What you have to do → Return all entries below exactly. Skip nothing.

Available data →
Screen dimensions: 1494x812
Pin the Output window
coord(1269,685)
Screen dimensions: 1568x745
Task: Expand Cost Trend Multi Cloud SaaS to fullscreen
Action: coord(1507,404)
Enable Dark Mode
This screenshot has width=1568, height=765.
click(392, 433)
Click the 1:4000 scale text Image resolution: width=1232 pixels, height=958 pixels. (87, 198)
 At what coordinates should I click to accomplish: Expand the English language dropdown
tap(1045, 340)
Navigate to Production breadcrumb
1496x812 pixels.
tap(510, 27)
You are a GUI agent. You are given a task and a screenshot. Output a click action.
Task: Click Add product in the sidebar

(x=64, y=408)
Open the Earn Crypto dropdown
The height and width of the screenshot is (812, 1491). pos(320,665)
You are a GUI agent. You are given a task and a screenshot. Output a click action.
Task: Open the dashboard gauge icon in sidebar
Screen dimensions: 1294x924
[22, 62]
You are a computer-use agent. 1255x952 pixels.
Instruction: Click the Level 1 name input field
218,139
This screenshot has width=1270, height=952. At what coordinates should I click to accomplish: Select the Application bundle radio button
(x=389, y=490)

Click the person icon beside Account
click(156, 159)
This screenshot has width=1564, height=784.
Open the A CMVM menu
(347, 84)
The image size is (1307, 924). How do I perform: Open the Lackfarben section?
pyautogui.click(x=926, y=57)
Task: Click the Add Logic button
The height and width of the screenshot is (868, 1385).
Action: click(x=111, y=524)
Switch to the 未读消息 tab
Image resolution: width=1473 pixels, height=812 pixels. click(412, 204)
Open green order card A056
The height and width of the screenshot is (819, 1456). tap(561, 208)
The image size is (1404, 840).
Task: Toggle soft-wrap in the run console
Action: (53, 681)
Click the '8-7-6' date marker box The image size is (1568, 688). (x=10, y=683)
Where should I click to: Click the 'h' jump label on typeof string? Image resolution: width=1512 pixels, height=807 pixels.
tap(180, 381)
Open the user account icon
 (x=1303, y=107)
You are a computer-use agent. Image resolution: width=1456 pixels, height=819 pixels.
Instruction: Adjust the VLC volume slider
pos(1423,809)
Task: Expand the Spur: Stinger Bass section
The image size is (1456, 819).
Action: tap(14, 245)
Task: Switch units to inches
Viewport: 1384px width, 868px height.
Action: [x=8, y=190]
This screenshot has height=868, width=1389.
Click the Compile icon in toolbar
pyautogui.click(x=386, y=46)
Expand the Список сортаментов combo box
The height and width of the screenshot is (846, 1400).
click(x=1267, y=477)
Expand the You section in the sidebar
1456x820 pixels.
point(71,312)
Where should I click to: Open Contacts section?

Output of the task →
Screen dimensions: 1494x812
Pin the Output window
coord(1269,685)
Screen dimensions: 1568x745
Task: Expand Cost Trend Multi Cloud SaaS to fullscreen
Action: coord(1507,404)
Enable Dark Mode
This screenshot has width=1568, height=765.
click(392, 433)
Click the 1:4000 scale text Image resolution: width=1232 pixels, height=958 pixels. (87, 198)
 At what coordinates should I click to accomplish: Expand the English language dropdown
tap(1045, 340)
Navigate to Production breadcrumb
1496x812 pixels.
tap(510, 27)
You are a GUI agent. You are given a task and a screenshot. Output a click action.
Task: Click Add product in the sidebar

(x=64, y=408)
Open the Earn Crypto dropdown
The height and width of the screenshot is (812, 1491). pos(320,665)
You are a GUI agent. You are given a task and a screenshot. Output a click action.
Task: Open the dashboard gauge icon in sidebar
Screen dimensions: 1294x924
[22, 62]
You are a computer-use agent. 1255x952 pixels.
Instruction: Click the Level 1 name input field
218,139
This screenshot has width=1270, height=952. At what coordinates should I click to accomplish: Select the Application bundle radio button
(x=389, y=490)

Click the person icon beside Account
click(156, 159)
This screenshot has width=1564, height=784.
Open the A CMVM menu
(347, 84)
The image size is (1307, 924). How do I perform: Open the Lackfarben section?
pyautogui.click(x=926, y=57)
Task: Click the Add Logic button
The height and width of the screenshot is (868, 1385).
Action: click(x=111, y=524)
Switch to the 未读消息 tab
Image resolution: width=1473 pixels, height=812 pixels. click(412, 204)
Open green order card A056
The height and width of the screenshot is (819, 1456). tap(561, 208)
The image size is (1404, 840).
Task: Toggle soft-wrap in the run console
Action: (53, 681)
Click the '8-7-6' date marker box The image size is (1568, 688). (x=10, y=683)
Where should I click to: Click the 'h' jump label on typeof string? Image resolution: width=1512 pixels, height=807 pixels.
tap(180, 381)
Open the user account icon
 (x=1303, y=107)
You are a computer-use agent. Image resolution: width=1456 pixels, height=819 pixels.
Instruction: Adjust the VLC volume slider
pos(1423,809)
Task: Expand the Spur: Stinger Bass section
The image size is (1456, 819).
Action: tap(14, 245)
Task: Switch units to inches
Viewport: 1384px width, 868px height.
Action: [x=8, y=190]
This screenshot has height=868, width=1389.
Click the Compile icon in toolbar
pyautogui.click(x=386, y=46)
Expand the Список сортаментов combo box
The height and width of the screenshot is (846, 1400).
click(x=1267, y=477)
Expand the You section in the sidebar
1456x820 pixels.
point(71,312)
Where should I click to: Open Contacts section?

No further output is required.